Policemen search the scene after five people were hurt in a shooting in the centre of the southern Swedish city of Malmo on June 18, 2018. - A police spokesman told AFP that the possibility of a terrorist link to the attack had been discounted. Witness were quoted as saying …

From January 1st, 2018, to September of this year, Sweden has seen a total of 1,296 shootings, with 169 people killed as a result and another 460 injured.

The number of shootings increased year on year from 2018 to 2020, with last year seeing a total of 376 shootings overall.

According to police statistics presented by Swedish broadcaster SVT, the number of fatal shootings, 169 overall, has remained somewhat steady at 43 in both 2018 and 2019 and rising to 47 in 2020. This year, so far, there have been 36 fatal shootings, 75 injuries, and 242 shootings overall.

Of the 1,296 shootings, Stockholm and its urban area saw the most at 301, followed by the multicultural city of Malmö with 112 shootings. In third place is the city of Gothenburg, which saw a police officer fatally shot, allegedly by a teenager, over the summer.

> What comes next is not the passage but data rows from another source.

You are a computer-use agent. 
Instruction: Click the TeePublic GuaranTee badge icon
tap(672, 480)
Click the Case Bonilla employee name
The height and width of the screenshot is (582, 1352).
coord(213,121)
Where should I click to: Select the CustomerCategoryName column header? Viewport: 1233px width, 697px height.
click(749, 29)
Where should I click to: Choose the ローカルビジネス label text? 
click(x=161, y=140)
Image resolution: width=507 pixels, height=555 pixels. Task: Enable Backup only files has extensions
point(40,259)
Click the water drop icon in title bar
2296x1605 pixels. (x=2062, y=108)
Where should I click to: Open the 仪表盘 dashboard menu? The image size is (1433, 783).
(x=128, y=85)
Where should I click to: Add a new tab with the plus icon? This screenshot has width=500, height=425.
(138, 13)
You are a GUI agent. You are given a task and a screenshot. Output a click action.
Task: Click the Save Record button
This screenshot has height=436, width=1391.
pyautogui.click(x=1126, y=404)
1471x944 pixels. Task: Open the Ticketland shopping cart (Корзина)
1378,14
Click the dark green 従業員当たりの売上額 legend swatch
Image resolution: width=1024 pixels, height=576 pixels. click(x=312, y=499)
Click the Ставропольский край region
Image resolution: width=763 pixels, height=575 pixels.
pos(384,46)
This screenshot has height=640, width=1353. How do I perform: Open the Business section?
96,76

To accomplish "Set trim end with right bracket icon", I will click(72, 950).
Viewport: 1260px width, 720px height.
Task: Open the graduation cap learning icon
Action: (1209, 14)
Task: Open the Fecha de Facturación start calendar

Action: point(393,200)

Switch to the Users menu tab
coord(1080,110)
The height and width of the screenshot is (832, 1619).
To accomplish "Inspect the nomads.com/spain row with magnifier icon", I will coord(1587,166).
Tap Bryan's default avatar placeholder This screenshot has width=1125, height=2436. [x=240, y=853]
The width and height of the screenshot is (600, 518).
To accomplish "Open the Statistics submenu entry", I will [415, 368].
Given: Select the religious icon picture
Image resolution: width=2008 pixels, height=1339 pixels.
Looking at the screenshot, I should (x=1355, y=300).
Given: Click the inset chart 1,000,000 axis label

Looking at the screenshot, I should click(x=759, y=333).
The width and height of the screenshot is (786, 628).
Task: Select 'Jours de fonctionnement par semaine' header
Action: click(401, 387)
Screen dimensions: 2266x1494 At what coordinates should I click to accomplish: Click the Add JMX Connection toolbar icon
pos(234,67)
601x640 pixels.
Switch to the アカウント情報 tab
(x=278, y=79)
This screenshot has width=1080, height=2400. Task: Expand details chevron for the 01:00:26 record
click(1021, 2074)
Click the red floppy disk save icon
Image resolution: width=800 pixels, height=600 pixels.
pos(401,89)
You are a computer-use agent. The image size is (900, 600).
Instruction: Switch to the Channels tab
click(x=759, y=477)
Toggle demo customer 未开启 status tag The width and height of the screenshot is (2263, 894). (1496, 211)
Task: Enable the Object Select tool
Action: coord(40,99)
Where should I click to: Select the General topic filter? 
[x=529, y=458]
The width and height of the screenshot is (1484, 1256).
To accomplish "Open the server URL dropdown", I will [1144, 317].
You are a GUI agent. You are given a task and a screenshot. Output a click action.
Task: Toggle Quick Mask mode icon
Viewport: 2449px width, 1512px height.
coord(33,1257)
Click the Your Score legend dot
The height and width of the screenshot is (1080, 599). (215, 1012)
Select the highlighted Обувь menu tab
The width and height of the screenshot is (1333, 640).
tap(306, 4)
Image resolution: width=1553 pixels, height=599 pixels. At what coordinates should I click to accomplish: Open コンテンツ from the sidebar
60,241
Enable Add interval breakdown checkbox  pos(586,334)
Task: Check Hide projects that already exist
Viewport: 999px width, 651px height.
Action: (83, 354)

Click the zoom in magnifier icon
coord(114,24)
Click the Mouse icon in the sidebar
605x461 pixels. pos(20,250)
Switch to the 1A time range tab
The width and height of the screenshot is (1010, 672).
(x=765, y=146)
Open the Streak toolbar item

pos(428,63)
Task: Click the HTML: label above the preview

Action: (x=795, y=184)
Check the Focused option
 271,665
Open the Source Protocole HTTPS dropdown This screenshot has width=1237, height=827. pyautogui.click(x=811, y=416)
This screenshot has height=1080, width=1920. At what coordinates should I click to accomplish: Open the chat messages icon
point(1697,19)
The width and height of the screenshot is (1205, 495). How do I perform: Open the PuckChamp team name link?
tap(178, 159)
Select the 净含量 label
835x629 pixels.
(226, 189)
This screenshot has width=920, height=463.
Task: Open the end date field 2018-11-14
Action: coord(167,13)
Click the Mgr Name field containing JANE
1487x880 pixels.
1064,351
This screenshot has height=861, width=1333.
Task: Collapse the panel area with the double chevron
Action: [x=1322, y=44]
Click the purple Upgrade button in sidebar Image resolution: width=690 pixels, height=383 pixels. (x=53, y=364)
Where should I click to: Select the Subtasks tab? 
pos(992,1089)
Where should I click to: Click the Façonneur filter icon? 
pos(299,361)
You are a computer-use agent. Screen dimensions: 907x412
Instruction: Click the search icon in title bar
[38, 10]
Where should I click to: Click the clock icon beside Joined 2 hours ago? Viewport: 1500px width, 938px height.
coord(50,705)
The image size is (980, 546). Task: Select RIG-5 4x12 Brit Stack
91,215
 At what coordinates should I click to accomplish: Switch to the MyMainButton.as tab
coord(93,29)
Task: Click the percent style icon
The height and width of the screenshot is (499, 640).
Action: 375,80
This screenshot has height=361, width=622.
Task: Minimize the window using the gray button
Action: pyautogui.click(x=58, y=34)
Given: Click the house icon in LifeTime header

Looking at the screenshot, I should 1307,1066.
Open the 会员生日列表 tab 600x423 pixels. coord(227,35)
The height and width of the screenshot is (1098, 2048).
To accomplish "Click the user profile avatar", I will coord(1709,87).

When broken down into age groups, young people aged 15 to 34 make up the largest number of those both injured and killed in shootings.

For those 14 and under, one child has died as a result of a shooting, a 12-year-old caught in a gang shooting crossfire who was killed outside a McDonald’s restaurant in August of 2020 in Botkyrka.

This week, there have been several new shootings in Sweden, including on Thursday evening when a man was shot in Farsta in Stockholm, resulting in his hospitalisation with serious, but not life-threatening, injuries.

Police say they found a car they believe is linked to the shooting but as of Friday, stated that they currently have made no arrests in the case.

Also on Thursday evening, a man in his 20s in Staffanstorp was found with gunshot wounds after police had been alerted to a shooting at around 8:30 pm.

“He was awake and speaking when we arrived at the scene, but I have no information about the status of his injuries,” police press officer Jimmy Modin said, and added: “We are talking to residents in the area who may have seen or heard something. We will also be looking for evidence on the ground.”

Both shootings are being treated as attempted murder.

Many of the shootings in Sweden are believed to be linked to criminal gang activity. In June, Police Commissioner Erik Nord of the Greater Gothenburg region said that the rise in fatal shootings was linked to mass migration.

“It is no longer a secret today that much of the problem of gang and network crime with the shootings and explosions have been linked to migration to Sweden in recent decades,” Nord said.

“When, like me, you have the opportunity to follow matters at the individual level, you see that virtually everyone who shoots or is shot in gang conflicts originates from the Balkans, the Middle East, North or East Africa,” he added.